The Divisiveness of Adoption

October 29, 2020 by Christina

I became a Korean Adoptee at the ripe old age of 9 months. My parents are white. My siblings are also adopted from Korea. We grew up in the 1980s and 1990s in a rural New England town where the diversity percentage was zero besides my family. I never knew the topic of adoption was so controversial, divisive and hostile until now.

Topics that divide

Hmm…where to start…

Is adoption good? Is it evil? Are adoptive parents bad? Are adoptive parents saviors? Are birth parents good or bad for giving up their children? Is it a heartless act because who could give away their flesh and blood? Or is it a selfless act because he/she thought that child would have a better life elsewhere? Should adoptees be grateful for being adopted? Should adoption be illegal? This list goes on and on and on.

Giving back to the adoptee community and why more adoptees should share their stories

When I was in my late 20s I decided to initiate a birth family search and found them. This started me down an unexpected path of meeting them in Korea and getting a glimpse into the life that would have been. Something that helped me immensely during that time in my life was listening to other adoptees either via Facebook groups, YouTube videos, blog posts, you name it. I consumed anything and everything I could find from adoptees from all walks of life.

Now in my mid 30s I am ready to give back to the adoptee community. I have chosen to share via blog posts and YouTube videos and sometimes both. The overwhelming feedback is positive and grateful for an adoptee’s unique perspective. UNIQUE being a keyword here. I can guarantee no two adoptees have the same exact perspective or lived experience.

This sounds too obvious right? That two adoptees who have lived through trauma, identity crises and countless other complex hurdles would have unique takes on the world…shocking!

People love to speculate how they would feel in a given situation or comment on how an adoptee should or should not have handled a given situation. This is true for even fellow adoptees which I find amazing. I may not understand every adoptee’s life story or identify in the same way on a given issue but I do not judge my fellow adoptee comrades. For, we have been through enough and need not add to each other’s burdens.

That being said adoptees have to forge on and let their stories and perspectives be heard. If not to educate those unfamiliar with adoption, then for fellow adoptees who might identify and feel less alone on their journeys. I benefitted greatly during my birth family reunion from others’ stories and I am forever grateful for those adoptees whose stories I consumed.

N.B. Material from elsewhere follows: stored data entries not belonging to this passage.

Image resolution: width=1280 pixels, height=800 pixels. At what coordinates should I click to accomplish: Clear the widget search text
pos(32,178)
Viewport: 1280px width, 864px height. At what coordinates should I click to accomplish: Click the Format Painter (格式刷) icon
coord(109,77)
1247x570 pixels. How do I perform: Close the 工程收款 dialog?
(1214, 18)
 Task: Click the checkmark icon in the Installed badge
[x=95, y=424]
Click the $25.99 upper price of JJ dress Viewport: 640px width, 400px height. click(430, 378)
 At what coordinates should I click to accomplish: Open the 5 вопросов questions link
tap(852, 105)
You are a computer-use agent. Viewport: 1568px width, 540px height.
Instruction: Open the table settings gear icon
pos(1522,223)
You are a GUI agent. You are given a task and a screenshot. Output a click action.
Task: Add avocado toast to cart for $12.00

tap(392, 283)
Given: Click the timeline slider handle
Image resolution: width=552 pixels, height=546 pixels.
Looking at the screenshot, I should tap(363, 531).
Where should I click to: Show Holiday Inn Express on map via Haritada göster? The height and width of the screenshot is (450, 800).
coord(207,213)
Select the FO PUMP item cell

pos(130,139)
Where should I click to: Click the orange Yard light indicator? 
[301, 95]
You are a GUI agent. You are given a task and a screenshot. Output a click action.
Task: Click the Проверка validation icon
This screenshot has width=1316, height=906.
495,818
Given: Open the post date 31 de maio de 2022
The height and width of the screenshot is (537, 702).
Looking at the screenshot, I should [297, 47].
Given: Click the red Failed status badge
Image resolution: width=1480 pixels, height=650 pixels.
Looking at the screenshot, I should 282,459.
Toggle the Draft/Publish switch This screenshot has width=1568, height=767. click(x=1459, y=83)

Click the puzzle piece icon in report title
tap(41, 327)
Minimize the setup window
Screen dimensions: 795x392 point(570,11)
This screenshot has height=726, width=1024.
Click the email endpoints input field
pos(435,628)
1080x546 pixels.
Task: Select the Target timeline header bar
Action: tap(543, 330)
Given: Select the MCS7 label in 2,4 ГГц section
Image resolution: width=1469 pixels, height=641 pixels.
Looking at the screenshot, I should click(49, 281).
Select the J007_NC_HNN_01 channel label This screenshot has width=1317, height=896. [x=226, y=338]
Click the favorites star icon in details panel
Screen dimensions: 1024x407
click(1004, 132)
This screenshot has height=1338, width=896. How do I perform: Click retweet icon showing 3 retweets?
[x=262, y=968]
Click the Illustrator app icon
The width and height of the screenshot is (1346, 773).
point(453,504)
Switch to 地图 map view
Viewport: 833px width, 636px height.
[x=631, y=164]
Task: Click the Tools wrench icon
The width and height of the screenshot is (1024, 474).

The Many Sides of Adoption

There are too many topics that divide the adoptee community to discuss in one blog post. It both astonishes me and saddens me to witness the negativity in adoption Facebook groups and the like.

My reaction to unsettling news and topics is to learn more. I am a researcher. So that’s what I plan to do. I will be dissecting and discussing some of the controversial adoption topics on here. Adoption is messy and complicated. I hid from my adoptee identity for most of my life. It’s time to embrace it and try to understand it from as many angles as possible; not just the ones that feel comfortable.

Thanks for reading.

-Christina

Filed Under: Uncategorized Tagged With: Adoptee, Adoption, adoptive parents, birth parents, Korean Adoptee, Korean Adoption

Korean Adoptee: Returning to the Motherland

September 3, 2020 by Christina

I am a Korean adoptee. At 29 years old I returned to my country of birth, South Korea. The decision was easy for me. I wanted to check this trip off the list before we expanded our family.

Korean adoptee returns to motherland
Visiting a Buddhist temple in Daegu with my birth family

A motherland tour is emotional and thought provoking for any adoptee. I think what helped me was our mindset leading up to the trip…with 0 expectations. We booked the nicest hotels we could find in each city we planned to visit. I made a list of things we wanted to do and places we wanted to see. This was supposed to be a luxury vacation before we embarked on parenthood. It turned out to be so much more than that…

After deciding to go back I initiated a birth family search. Mostly, it was a formality. I never had an intense need to know more about my origins but I also didn’t want regret. I filled out the necessary documents and officially submitted my intent to search.

We finalized our itinerary for the trip. We had so much fun stuff planned! I checked in with the adoption agency often in the months leading up to the trip. I would find myself anxious and hopeful whenever I got a reply from the agency seemingly caring more than I would have admitted at the time.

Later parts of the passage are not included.